Treatment aims to provide sufficient health and environmental resources to promote satisfactory growth. A nutritious diet containing adequate calories for catch-up growth (about 150% of normal caloric requirement) and individualized medical and social supports are usually necessary. Ability to gain weight in the hospital does not always differentiate infants with nonorganic FTT from those with organic FTT; all children grow when given sufficient nutrition. However, some children with nonorganic FTT lose weight in the hospital, highlighting the complexity of this condition.
For children with organic or mixed FTT, the underlying disorder should be treated quickly. For children with apparent nonorganic FTT or mixed FTT, management includes provision of education and emotional support to correct problems interfering with the parent-child relationship. Because long-term social support or psychiatric treatment is often required, the evaluation team may be able only to define the family’s needs, provide initial instruction and support, and institute appropriate referrals to community agencies. The parents should understand why the referrals are being made and, if options exist, should participate in decisions concerning which agencies will be involved. If the child is hospitalized in a tertiary care center, the referring physician should be consulted regarding local agencies and the level of expertise available in the community.

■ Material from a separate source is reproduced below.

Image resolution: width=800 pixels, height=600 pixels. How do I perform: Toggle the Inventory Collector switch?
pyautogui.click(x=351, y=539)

A predischarge planning conference involving hospital-based personnel, representatives from the community agencies that will provide follow-up services, and the child’s primary physician is ideal. Areas of responsibility and lines of accountability must be clearly defined, preferably in writing, and distributed to everyone involved. The parents should be invited to a summary session after the conference so that they can meet the community workers, ask questions, and arrange follow-up appointments.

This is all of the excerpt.